:: Exercise ::
Once you reach the line that holds "Viewport: 1456px width, 813px height." in the listing below, output it and every line after it through the line that holds "Given: Select the Pen tool", word for word.

:: Entries provided ::
····················

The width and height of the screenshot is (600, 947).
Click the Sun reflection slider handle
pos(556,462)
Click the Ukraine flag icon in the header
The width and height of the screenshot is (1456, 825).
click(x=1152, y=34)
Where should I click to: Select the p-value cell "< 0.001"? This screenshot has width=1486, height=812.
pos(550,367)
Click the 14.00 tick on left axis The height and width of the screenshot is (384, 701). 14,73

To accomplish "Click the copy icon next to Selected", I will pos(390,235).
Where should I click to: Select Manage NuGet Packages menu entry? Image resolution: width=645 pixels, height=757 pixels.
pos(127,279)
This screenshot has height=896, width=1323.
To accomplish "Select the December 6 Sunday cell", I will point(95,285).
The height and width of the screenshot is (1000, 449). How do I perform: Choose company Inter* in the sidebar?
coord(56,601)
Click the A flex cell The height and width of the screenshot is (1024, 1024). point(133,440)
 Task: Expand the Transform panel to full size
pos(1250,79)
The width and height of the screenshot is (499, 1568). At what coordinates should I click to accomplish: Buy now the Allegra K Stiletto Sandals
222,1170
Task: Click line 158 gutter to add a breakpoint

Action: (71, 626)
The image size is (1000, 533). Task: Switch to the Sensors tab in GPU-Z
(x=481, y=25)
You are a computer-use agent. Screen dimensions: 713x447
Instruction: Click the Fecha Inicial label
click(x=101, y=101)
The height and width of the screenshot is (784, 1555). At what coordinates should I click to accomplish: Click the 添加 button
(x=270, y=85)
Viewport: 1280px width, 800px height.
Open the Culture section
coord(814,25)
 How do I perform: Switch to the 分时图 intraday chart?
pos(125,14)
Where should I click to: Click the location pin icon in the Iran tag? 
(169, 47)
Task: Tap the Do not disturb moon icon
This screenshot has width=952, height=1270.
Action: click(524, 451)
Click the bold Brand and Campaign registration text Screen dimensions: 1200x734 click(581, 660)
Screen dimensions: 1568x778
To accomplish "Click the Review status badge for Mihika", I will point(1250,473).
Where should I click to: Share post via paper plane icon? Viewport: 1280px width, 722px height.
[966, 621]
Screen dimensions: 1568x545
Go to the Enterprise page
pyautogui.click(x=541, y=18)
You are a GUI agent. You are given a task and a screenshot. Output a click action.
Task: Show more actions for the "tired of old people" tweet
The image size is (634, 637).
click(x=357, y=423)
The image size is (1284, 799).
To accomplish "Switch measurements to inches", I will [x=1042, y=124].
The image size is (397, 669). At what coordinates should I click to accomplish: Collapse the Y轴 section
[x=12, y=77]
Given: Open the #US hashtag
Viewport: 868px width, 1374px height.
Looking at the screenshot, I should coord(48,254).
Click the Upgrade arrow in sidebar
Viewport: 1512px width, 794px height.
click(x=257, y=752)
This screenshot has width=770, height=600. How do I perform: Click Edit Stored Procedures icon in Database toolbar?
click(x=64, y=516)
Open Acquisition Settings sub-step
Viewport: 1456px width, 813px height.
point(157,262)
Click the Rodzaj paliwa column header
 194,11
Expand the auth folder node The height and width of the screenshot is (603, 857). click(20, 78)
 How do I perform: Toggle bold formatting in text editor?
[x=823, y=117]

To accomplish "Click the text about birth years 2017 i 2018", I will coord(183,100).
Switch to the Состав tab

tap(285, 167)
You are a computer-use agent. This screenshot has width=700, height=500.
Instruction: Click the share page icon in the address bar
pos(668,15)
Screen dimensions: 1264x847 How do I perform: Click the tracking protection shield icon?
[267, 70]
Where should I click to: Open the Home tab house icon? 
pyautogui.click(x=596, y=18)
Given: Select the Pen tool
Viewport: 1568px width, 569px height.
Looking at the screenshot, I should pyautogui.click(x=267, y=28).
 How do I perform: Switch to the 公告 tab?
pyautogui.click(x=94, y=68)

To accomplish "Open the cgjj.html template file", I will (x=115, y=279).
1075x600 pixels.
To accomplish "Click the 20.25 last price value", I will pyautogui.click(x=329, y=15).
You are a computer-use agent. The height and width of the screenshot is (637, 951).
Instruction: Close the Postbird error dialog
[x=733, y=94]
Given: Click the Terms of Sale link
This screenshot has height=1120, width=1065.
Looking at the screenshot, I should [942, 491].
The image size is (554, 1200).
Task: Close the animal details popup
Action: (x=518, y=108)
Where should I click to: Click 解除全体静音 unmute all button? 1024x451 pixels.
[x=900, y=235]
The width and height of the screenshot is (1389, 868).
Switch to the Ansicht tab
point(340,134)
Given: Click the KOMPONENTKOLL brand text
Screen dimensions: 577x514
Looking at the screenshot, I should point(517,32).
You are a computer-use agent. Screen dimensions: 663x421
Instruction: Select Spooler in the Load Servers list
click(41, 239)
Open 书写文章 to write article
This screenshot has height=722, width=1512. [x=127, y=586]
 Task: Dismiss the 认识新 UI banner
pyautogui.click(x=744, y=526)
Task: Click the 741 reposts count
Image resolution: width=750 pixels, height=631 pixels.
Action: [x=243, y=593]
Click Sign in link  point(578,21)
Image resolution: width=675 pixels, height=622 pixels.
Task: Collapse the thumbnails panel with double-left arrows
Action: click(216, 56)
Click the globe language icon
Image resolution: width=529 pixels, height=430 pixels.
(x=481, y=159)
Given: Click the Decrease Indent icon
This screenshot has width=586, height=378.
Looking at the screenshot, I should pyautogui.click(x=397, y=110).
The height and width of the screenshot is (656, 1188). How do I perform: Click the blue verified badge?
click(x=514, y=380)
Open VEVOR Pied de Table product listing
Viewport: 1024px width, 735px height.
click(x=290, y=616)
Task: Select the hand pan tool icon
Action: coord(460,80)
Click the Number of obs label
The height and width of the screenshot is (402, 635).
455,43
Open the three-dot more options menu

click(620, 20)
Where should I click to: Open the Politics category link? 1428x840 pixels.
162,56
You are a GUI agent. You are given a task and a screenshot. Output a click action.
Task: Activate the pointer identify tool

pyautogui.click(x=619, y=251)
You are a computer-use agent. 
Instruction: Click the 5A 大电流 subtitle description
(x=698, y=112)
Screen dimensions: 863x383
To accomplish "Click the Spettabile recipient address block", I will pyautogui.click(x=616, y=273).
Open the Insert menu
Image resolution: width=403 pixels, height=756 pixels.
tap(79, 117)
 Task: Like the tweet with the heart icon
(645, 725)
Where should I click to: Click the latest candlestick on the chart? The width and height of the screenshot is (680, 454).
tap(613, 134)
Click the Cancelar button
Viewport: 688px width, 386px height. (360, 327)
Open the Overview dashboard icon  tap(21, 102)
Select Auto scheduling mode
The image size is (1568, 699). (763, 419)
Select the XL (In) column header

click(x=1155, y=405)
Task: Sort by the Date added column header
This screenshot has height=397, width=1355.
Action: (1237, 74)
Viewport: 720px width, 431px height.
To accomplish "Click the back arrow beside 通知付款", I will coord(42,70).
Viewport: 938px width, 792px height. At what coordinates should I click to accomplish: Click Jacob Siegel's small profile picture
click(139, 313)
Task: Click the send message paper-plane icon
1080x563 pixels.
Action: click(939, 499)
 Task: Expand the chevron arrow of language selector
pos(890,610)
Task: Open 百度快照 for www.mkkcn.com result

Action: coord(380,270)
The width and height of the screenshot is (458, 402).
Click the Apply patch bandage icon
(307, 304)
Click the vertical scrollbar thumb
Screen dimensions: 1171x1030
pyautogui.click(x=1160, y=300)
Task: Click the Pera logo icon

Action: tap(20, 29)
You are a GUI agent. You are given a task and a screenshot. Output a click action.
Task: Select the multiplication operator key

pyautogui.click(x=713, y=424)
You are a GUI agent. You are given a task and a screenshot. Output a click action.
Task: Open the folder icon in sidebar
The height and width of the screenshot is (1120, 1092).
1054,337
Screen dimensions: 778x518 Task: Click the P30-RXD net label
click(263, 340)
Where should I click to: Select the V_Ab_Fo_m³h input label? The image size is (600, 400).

····················

:: Answer section ::
Viewport: 1456px width, 813px height.
point(157,262)
Click the Rodzaj paliwa column header
 194,11
Expand the auth folder node The height and width of the screenshot is (603, 857). click(20, 78)
 How do I perform: Toggle bold formatting in text editor?
[x=823, y=117]

To accomplish "Click the text about birth years 2017 i 2018", I will coord(183,100).
Switch to the Состав tab

tap(285, 167)
You are a computer-use agent. This screenshot has width=700, height=500.
Instruction: Click the share page icon in the address bar
pos(668,15)
Screen dimensions: 1264x847 How do I perform: Click the tracking protection shield icon?
[267, 70]
Where should I click to: Open the Home tab house icon? 
pyautogui.click(x=596, y=18)
Given: Select the Pen tool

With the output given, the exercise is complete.